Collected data
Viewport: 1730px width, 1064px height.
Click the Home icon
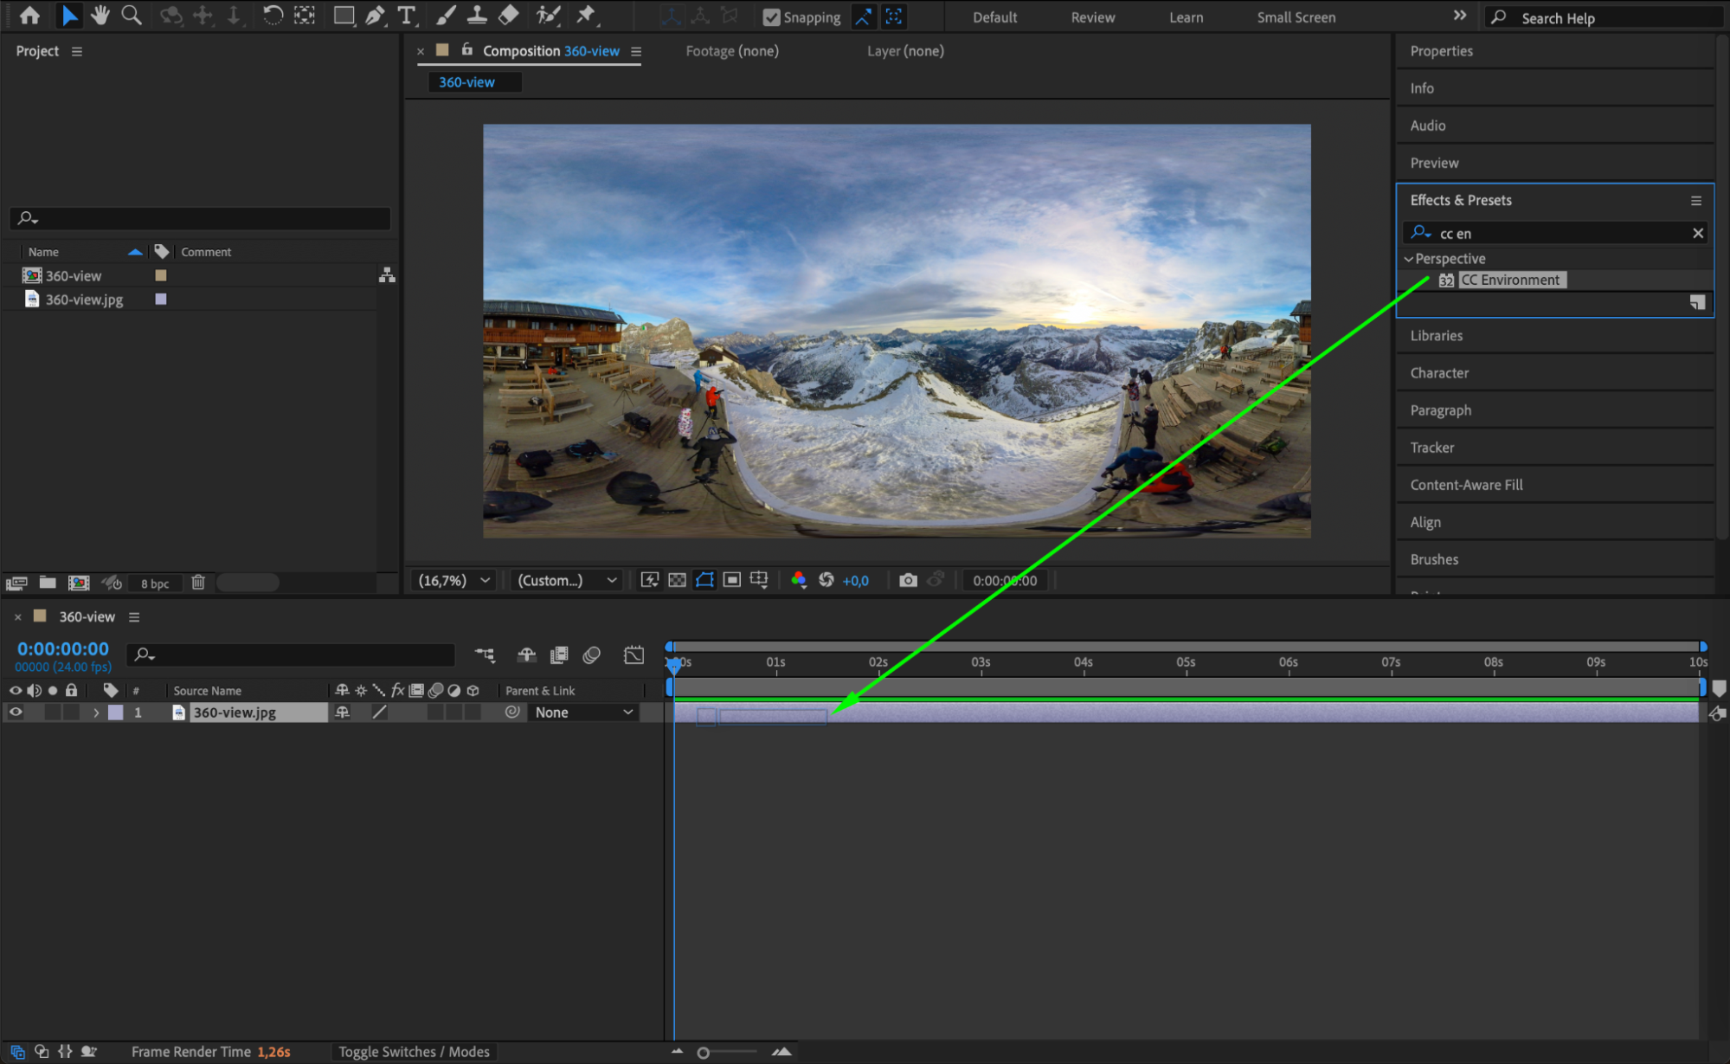tap(29, 15)
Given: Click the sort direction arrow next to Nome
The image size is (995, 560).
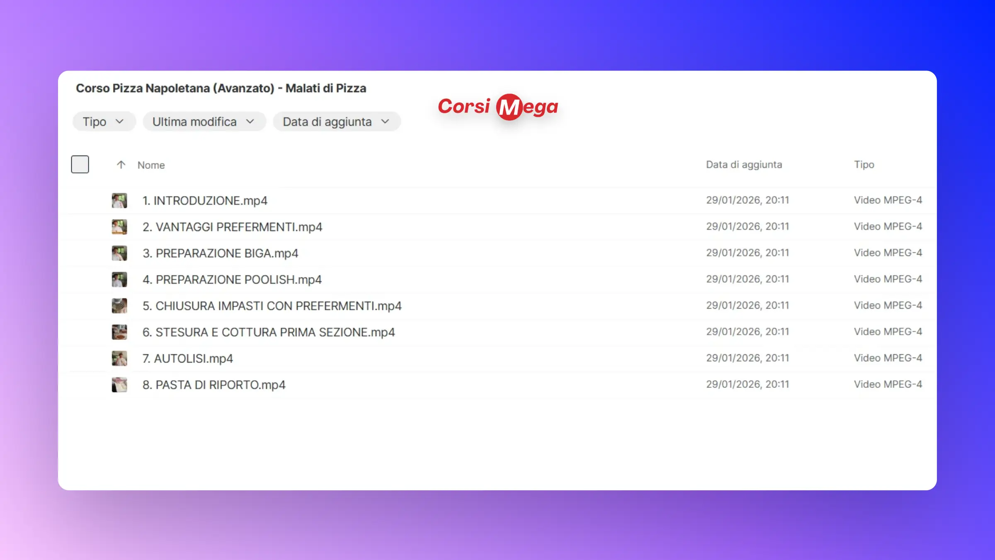Looking at the screenshot, I should coord(121,165).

● Instructions for the task
Please print the data above once more, exactly and without images.

● Reply to the exercise
Viewport: 1730px width, 1064px height.
Click the Home icon
tap(29, 15)
Given: Click the sort direction arrow next to Nome
The image size is (995, 560).
Looking at the screenshot, I should coord(121,165).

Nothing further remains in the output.